-- START OF Supplied data --
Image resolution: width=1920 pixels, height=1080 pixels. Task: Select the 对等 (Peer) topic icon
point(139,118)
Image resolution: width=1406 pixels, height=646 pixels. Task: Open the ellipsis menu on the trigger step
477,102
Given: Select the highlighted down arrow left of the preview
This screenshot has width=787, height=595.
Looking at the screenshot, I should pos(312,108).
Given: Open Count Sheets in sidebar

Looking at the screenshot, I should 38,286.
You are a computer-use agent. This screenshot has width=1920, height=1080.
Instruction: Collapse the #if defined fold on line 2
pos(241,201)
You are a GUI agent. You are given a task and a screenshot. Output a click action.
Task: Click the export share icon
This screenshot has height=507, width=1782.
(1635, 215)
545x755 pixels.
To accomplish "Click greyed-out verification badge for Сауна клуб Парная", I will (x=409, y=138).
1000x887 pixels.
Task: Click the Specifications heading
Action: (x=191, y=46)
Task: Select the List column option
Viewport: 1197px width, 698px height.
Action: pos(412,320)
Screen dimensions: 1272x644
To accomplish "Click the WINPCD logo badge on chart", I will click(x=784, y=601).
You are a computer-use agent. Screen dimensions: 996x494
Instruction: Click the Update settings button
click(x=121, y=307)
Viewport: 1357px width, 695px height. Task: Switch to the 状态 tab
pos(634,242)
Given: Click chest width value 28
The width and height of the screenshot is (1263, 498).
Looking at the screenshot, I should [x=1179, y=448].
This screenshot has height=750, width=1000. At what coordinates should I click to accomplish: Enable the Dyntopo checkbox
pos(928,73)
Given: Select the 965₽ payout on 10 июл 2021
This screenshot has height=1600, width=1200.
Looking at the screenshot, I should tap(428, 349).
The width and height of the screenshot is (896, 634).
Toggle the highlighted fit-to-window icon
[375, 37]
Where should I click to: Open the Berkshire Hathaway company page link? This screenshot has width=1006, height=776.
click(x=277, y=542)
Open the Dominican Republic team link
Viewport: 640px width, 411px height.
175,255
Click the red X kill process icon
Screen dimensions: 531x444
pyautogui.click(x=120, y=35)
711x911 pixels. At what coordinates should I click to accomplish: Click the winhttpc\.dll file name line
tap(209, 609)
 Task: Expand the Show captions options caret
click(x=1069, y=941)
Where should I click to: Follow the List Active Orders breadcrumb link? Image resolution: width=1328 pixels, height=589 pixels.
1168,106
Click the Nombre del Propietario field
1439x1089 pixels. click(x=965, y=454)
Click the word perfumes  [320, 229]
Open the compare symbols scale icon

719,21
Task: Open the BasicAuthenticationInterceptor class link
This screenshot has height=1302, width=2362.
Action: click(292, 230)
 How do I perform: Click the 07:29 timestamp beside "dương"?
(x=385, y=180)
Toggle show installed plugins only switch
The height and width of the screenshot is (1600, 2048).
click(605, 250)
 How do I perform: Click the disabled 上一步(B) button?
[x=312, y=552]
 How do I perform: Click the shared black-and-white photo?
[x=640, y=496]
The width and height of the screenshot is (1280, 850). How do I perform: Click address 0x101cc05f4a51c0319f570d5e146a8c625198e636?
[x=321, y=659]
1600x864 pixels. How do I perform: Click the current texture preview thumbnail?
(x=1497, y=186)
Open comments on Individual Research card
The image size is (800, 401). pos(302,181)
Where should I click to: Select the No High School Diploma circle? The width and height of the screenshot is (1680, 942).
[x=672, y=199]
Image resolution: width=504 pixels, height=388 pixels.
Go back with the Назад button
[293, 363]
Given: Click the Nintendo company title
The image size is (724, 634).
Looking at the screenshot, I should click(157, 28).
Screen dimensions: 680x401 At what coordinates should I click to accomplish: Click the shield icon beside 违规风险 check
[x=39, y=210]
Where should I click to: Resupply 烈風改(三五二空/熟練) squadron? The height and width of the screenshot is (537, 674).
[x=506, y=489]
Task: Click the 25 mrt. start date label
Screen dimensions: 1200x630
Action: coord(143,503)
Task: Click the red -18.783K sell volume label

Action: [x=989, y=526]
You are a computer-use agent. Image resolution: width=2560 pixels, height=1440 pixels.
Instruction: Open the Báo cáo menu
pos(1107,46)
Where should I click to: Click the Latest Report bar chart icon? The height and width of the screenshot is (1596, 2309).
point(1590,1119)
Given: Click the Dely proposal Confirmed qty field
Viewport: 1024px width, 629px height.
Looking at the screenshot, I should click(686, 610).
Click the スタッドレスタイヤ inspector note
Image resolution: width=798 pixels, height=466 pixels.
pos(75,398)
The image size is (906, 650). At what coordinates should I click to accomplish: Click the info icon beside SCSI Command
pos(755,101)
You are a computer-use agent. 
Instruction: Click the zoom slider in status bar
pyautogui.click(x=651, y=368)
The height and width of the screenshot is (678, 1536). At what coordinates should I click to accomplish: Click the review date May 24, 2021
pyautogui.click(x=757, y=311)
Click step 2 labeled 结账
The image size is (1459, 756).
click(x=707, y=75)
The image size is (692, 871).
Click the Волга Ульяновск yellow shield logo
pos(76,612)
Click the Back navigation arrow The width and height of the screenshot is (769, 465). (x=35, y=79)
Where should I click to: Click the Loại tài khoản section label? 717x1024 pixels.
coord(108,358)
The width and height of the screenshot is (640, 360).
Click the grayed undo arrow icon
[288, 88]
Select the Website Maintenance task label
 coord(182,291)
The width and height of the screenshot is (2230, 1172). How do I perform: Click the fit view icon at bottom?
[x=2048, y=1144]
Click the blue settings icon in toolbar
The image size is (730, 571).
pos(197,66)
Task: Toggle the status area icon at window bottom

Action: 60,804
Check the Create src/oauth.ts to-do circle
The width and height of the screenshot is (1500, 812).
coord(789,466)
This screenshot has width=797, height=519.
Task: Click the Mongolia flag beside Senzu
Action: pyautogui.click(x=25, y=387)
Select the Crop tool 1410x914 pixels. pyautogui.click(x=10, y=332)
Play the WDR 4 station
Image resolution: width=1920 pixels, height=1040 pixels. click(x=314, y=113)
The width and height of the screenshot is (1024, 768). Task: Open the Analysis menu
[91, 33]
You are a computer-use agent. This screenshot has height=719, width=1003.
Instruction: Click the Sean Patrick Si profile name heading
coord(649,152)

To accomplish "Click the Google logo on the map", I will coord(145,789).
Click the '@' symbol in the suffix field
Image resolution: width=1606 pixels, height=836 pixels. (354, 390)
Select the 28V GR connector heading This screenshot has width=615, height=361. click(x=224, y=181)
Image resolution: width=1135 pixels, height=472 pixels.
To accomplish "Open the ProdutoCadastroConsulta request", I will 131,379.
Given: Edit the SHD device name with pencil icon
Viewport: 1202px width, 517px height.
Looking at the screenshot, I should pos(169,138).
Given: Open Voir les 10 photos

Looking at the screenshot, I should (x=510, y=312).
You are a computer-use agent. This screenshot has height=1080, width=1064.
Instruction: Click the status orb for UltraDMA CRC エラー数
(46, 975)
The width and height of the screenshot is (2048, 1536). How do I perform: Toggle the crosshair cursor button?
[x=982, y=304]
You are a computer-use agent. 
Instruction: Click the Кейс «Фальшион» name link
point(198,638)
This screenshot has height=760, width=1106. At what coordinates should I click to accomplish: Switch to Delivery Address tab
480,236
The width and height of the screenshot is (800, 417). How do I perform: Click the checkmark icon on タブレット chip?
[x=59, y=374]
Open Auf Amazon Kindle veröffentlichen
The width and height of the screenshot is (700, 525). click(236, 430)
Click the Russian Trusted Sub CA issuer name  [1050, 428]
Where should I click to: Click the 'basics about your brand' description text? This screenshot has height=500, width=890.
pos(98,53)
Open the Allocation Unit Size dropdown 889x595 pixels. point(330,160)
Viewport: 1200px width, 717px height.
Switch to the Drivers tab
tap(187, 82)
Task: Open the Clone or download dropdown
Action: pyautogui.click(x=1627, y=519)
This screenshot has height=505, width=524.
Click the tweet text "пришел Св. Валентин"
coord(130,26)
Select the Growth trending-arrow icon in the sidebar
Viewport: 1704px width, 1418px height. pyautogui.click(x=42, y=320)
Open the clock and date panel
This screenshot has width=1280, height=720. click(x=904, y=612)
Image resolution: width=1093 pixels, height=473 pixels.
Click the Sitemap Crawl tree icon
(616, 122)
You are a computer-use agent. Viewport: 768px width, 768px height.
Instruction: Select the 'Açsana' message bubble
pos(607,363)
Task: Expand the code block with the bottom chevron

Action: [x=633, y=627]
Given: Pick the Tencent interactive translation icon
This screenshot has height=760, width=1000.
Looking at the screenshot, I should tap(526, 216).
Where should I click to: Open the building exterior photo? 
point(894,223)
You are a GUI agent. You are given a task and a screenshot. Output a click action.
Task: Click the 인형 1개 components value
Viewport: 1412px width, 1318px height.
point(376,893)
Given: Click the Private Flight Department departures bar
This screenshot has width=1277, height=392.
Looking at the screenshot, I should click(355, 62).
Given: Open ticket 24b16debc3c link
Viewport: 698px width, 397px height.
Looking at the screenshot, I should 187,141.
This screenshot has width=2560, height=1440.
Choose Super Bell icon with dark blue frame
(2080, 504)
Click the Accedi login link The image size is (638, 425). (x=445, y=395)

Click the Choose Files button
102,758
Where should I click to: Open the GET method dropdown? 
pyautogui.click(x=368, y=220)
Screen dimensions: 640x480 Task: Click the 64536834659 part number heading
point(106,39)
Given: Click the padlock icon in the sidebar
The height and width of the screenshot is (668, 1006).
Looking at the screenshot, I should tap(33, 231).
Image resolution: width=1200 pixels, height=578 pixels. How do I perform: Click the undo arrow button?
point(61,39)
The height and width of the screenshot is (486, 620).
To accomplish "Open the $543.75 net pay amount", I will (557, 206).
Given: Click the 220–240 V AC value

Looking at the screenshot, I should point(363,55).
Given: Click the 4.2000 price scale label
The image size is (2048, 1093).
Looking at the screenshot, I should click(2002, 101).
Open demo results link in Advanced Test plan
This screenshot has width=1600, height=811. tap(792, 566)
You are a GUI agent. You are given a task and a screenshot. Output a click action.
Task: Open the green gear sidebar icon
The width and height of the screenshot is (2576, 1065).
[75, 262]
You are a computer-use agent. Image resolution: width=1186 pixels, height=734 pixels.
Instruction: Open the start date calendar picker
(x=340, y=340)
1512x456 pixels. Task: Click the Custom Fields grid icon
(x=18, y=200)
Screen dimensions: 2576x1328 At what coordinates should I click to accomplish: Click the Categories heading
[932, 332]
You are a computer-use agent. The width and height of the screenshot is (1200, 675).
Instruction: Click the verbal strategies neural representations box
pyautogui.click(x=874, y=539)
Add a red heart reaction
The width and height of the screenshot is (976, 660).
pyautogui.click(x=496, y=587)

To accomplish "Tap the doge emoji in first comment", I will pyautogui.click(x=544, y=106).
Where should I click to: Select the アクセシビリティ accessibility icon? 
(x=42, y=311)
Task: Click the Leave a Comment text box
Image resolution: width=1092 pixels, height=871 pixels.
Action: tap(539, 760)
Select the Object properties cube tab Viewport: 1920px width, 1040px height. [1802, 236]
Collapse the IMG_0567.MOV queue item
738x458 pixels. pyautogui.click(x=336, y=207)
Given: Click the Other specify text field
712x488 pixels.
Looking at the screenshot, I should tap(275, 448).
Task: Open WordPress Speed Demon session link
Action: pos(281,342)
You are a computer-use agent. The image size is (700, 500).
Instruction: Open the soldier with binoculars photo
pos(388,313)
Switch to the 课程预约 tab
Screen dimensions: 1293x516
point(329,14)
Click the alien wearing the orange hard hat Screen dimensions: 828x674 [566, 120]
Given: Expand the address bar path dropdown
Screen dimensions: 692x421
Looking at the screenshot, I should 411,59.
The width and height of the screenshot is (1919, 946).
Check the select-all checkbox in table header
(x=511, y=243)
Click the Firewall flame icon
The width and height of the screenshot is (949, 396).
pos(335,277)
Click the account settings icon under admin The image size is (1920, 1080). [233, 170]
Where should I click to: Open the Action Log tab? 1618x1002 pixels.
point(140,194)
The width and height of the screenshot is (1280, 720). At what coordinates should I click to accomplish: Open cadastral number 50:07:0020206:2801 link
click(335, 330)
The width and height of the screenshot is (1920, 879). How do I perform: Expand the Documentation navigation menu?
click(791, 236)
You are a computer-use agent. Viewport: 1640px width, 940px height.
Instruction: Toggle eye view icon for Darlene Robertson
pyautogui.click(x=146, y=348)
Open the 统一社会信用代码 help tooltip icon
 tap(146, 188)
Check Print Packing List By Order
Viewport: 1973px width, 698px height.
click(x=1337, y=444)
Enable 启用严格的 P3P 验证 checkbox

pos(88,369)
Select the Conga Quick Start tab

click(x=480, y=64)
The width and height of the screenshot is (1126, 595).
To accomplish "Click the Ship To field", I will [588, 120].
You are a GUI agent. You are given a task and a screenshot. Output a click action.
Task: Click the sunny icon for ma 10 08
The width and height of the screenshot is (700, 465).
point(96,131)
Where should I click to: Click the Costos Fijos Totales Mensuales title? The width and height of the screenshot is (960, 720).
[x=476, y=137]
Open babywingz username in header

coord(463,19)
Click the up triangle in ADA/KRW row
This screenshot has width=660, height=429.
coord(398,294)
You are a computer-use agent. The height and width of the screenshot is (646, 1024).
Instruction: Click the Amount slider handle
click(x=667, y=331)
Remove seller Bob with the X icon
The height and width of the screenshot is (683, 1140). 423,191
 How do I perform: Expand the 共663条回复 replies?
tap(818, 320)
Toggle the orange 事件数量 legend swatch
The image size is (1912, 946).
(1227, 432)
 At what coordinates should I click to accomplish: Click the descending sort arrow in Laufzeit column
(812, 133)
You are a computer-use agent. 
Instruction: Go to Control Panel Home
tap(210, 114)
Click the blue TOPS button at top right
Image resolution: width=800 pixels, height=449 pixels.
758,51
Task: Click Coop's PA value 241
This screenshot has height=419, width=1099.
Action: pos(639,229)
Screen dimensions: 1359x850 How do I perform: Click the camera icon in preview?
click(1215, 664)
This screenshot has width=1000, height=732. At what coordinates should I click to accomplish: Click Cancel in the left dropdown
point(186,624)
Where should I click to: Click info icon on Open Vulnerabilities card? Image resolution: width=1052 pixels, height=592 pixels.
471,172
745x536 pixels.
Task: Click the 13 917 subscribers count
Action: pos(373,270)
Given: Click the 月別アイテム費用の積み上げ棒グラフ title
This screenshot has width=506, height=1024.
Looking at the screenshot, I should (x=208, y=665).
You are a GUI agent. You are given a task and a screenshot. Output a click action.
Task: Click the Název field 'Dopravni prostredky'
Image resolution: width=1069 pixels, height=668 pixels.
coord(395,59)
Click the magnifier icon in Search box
-- END OF Supplied data --
How many lines in the rows above contain the word "orange"? Give only the number.

2